Dataset items:
────────

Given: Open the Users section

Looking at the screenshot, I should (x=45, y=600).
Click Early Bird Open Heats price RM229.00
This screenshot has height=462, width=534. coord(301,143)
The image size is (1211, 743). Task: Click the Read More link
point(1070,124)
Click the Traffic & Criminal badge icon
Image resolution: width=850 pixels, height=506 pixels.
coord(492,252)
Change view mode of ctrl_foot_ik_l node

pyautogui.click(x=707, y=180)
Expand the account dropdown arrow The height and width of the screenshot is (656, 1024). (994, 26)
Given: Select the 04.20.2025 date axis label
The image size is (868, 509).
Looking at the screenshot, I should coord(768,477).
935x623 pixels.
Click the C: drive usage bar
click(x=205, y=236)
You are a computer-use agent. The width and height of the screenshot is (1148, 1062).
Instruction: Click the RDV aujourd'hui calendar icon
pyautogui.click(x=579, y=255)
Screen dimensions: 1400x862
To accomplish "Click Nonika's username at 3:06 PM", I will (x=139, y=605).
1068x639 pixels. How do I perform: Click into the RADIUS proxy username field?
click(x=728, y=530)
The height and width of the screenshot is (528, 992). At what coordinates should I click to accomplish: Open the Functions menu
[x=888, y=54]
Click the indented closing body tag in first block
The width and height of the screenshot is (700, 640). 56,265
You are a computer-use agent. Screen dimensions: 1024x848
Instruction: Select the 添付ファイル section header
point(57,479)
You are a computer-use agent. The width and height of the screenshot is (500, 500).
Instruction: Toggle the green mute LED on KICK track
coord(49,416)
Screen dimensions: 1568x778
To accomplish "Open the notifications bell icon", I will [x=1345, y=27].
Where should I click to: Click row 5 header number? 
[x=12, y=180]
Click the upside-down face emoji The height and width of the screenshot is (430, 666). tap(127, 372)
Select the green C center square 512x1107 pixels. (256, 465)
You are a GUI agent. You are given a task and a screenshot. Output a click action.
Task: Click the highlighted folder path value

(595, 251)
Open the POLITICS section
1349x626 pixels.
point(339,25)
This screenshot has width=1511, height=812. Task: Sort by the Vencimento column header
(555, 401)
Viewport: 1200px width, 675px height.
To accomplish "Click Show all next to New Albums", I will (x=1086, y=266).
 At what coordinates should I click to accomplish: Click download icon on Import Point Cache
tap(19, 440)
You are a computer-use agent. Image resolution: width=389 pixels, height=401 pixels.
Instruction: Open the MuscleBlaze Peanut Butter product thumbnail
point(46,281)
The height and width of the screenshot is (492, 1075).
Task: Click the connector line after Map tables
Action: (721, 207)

────────

### DIRECTIONS FOR THIS TASK
Would you give the entries back word for word?

### OUTPUT OF THE EXERCISE
Given: Open the Users section

Looking at the screenshot, I should (x=45, y=600).
Click Early Bird Open Heats price RM229.00
This screenshot has height=462, width=534. coord(301,143)
The image size is (1211, 743). Task: Click the Read More link
point(1070,124)
Click the Traffic & Criminal badge icon
Image resolution: width=850 pixels, height=506 pixels.
coord(492,252)
Change view mode of ctrl_foot_ik_l node

pyautogui.click(x=707, y=180)
Expand the account dropdown arrow The height and width of the screenshot is (656, 1024). (994, 26)
Given: Select the 04.20.2025 date axis label
The image size is (868, 509).
Looking at the screenshot, I should coord(768,477).
935x623 pixels.
Click the C: drive usage bar
click(x=205, y=236)
You are a computer-use agent. The width and height of the screenshot is (1148, 1062).
Instruction: Click the RDV aujourd'hui calendar icon
pyautogui.click(x=579, y=255)
Screen dimensions: 1400x862
To accomplish "Click Nonika's username at 3:06 PM", I will (x=139, y=605).
1068x639 pixels. How do I perform: Click into the RADIUS proxy username field?
click(x=728, y=530)
The height and width of the screenshot is (528, 992). At what coordinates should I click to accomplish: Open the Functions menu
[x=888, y=54]
Click the indented closing body tag in first block
The width and height of the screenshot is (700, 640). 56,265
You are a computer-use agent. Screen dimensions: 1024x848
Instruction: Select the 添付ファイル section header
point(57,479)
You are a computer-use agent. The width and height of the screenshot is (500, 500).
Instruction: Toggle the green mute LED on KICK track
coord(49,416)
Screen dimensions: 1568x778
To accomplish "Open the notifications bell icon", I will [x=1345, y=27].
Where should I click to: Click row 5 header number? 
[x=12, y=180]
Click the upside-down face emoji The height and width of the screenshot is (430, 666). tap(127, 372)
Select the green C center square 512x1107 pixels. (256, 465)
You are a GUI agent. You are given a task and a screenshot. Output a click action.
Task: Click the highlighted folder path value

(595, 251)
Open the POLITICS section
1349x626 pixels.
point(339,25)
This screenshot has width=1511, height=812. Task: Sort by the Vencimento column header
(555, 401)
Viewport: 1200px width, 675px height.
To accomplish "Click Show all next to New Albums", I will (x=1086, y=266).
 At what coordinates should I click to accomplish: Click download icon on Import Point Cache
tap(19, 440)
You are a computer-use agent. Image resolution: width=389 pixels, height=401 pixels.
Instruction: Open the MuscleBlaze Peanut Butter product thumbnail
point(46,281)
The height and width of the screenshot is (492, 1075).
Task: Click the connector line after Map tables
Action: (721, 207)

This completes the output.